Villette in Italy, translations and reprints

Charlotte Brontë’s Villette has remained almost unknown for more than a century after its publication in Italy to most critics and writers. Its very first complete translation into Italian dates back to March 1962 when Rizzoli published the novel in B.U.R. (Biblioteca Universale Rizzoli). It was translated by Marcella Hannau Pavolini, at the time a well-known translator of English and American novels never read till then in the Italian language. She was the poet Corrado Pavolini’s wife and was considered ‘a very intelligent woman.’ Her only Brontë translation was Villette which she entitled Collegio Femminile and it was unabridged since the whole text was reproduced, with the French sentences translated in notes and a short introduction by Mrs. Hannau Pavolini herself. This first Italian edition appeared in two little (16 cm) volumes for a total of 597 pages, with no picture on the cover (figs. 1 and 1a).


The cover of the 1962 Collegio Femminile, with and
without the dust wrappers

In the same year 1962 the second edition of an abridged version of the same novel entitled Miss Lucy (fig. 2) appeared for the publishing house Capitol, from Bologna, after a first edition from 1960 (522 pp.). It was translated by Valentina Bianconcini, who in those years was also the translator of other abridged teenager versions of the Brontë novels (1).

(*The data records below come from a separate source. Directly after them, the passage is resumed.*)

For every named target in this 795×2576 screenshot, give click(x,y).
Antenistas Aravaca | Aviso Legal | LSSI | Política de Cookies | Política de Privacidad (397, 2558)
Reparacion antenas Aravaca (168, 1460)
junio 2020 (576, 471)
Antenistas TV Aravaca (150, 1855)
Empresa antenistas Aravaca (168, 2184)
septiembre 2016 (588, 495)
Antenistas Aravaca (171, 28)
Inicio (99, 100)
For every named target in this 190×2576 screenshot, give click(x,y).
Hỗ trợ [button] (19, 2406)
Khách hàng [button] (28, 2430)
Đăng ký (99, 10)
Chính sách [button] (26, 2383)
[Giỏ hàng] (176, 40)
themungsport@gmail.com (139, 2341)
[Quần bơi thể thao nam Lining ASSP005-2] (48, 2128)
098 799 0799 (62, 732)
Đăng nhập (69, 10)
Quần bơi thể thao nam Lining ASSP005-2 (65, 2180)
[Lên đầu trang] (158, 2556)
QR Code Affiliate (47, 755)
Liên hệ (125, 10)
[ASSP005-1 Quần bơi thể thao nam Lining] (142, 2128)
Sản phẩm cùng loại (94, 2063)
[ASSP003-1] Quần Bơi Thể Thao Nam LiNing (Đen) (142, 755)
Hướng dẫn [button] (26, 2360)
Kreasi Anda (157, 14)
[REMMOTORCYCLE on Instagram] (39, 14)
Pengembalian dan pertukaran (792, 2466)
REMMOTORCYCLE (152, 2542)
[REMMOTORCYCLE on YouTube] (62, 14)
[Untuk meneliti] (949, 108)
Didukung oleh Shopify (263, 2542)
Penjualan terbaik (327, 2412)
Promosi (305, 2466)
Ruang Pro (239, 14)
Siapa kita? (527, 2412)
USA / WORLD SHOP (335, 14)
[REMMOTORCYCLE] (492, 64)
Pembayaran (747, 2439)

The cover of the 1960/1962 Miss Lucy

In 1996 a new unabridged Italian version of Charlotte Brontë’s last novel appeared with its original title, Villette, published by Fazi Editore and translated by Simone Caltabellota with a preface by Antonella Anedda (fig. 3). The translator, who at the time worked in the then almost unknown publishing house, is nowadays an Italian acclaimed editor and novelist but has never again translated other Brontë novels. In this translation however Charlotte’s French is not given in Italian. It has seen three reprints, the first in 2003 (a pocket edition, with a new cover) and the other two, in 2013 (634 pp) and 2014 (640 pp), with another new cover (fig. 4 and 5). The latter has been described in the Villette Cover top 6 article (as nr. 4).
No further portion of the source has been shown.